Pengaruh Kisah Inses Mitologi Yunani dan Romawi di Masyarakat Kuno

By Tri Wahyu Prasetyo, Sabtu, 15 Juni 2024 | 12:00 WIB
Dewa-dewi dalam mitologi Yunani sangat lazim melakukan inses atau hubungan seksual dengan keluarga sendiri. (Greek Wikia)

Misalnya, kisah Myrrha yang tragis, yang jatuh cinta kepada ayahnya sendiri dan akhirnya berubah menjadi pohon. Hal ini menunjukkan bagaimana inses bisa dijadikan sebagai alat untuk mengeksplorasi emosi dan moralitas yang kompleks.

Penulis dan penyair kuno tidak menghindari menggambarkan inses dalam karya-karya mereka; sebaliknya, mereka sering kali menggunakan tema ini untuk menantang pemirsa atau pembaca dengan situasi yang mengejutkan dan meprovokasi.

Persepsi Sosial dan Implikasi Moral

Inses dalam konteks Yunani dan Romawi kuno menimbulkan dua respons yang sangat berbeda dalam masyarakat. Di satu sisi, ia menarik untuk dijadikan topik diskusi yang kompleks dalam mitos dan literatur, namun di sisi lain, dilihat sebagai tindakan yang sangat tidak pantas dalam kehidupan nyata.

Menurut Forbes, "hubungan seksual antara orang tua dan anak sangat dicela." Pelakunya dalam kehidupan nyata menghadapi hukuman sosial yang keras.

Menariknya, walaupun secara terbuka dicela, unsur-unsur inses masih secara teratur dijelajahi dalam mitologi dan sastra, memberikan wawasan tentang bagaimana orang kuno menggunakan cerita-cerita ini untuk menjelajahi dan mungkin mengkritik norma-norma sosial mereka sendiri.

Dari sudut pandang filsafat, hukum tak tertulis dan perspektif filosofis juga berperan dalam membentuk persepsi inses.

Misalnya, dilansir dari laman Timeless Archives, pemikiran Plato mengenai hubungan inses menunjukkan bahwa para filsuf sering menggunakan kasus-kasus ekstrem seperti inses untuk membahas batas-batas moral dan etika.

Dalam beberapa dialognya, Plato menjelajahi ide tentang bagaimana hasrat yang tidak diatur dapat merusak integritas moral dan sosial individu serta komunitas.

Filsuf seperti Socrates juga memberikan wawasan tentang masalah ini, dengan kritiknya terhadap hubungan yang tidak seimbang secara umur. Dia berargumen bahwa hubungan semacam itu tidak hanya tidak pantas karena alasan biologis atau keluarga, tetapi juga karena menciptakan disonansi dalam harmoni sosial dan intelektual.

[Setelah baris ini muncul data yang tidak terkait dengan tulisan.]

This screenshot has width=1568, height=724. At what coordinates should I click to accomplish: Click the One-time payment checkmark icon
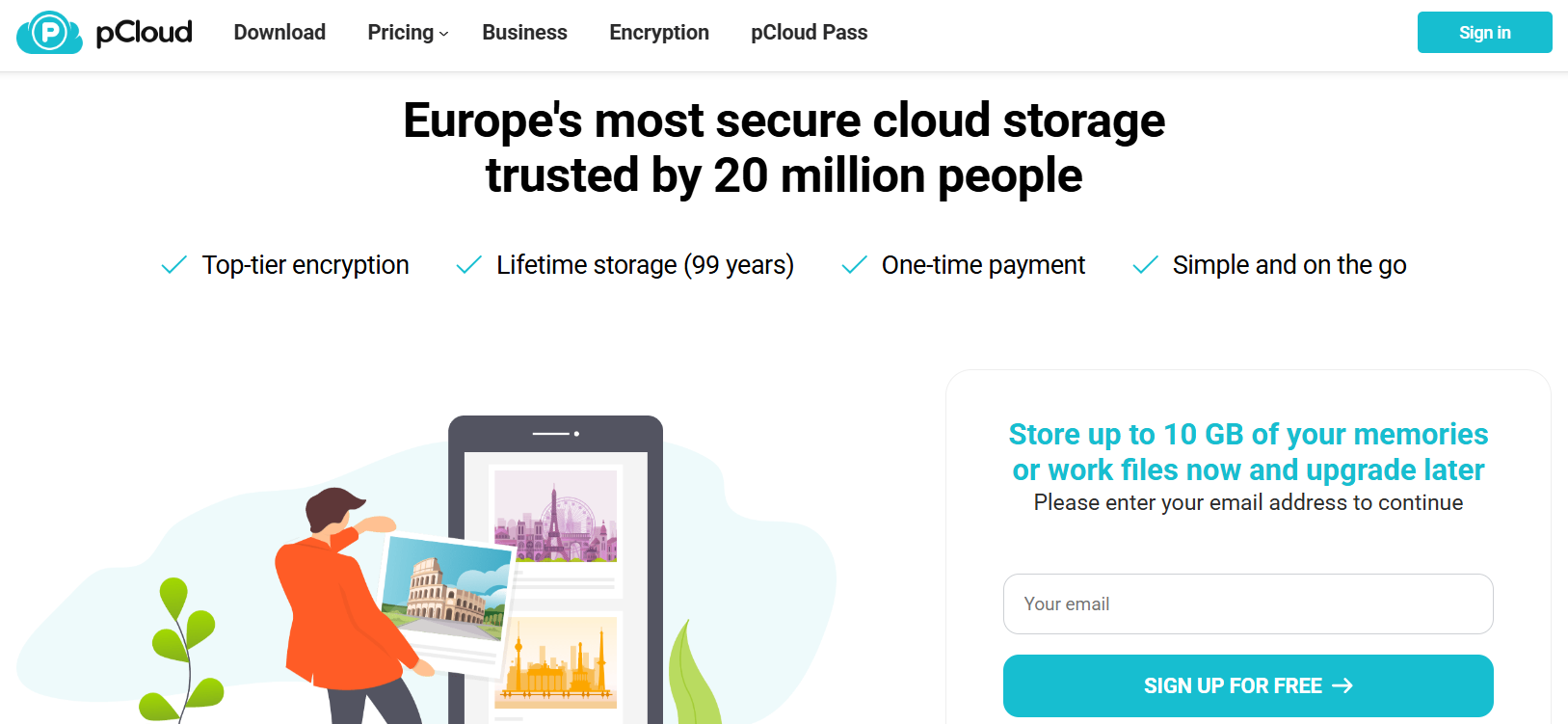point(854,265)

Dengan demikian, dalam masyarakat Yunani dan Romawi kuno, inses bukan hanya masalah hukum atau moral, tetapi juga sebuah arena di mana pertarungan intelektual dan filsafat mengenai hakikat kemanusiaan dan moralitas terjadi.

Masyarakat memandang inses sebagai sesuatu yang lebih dari sekedar pelanggaran sosial; ini adalah kesempatan untuk mendefinisikan ulang apa artinya menjalani kehidupan yang baik dan benar di tengah kompleksitas hubungan manusia.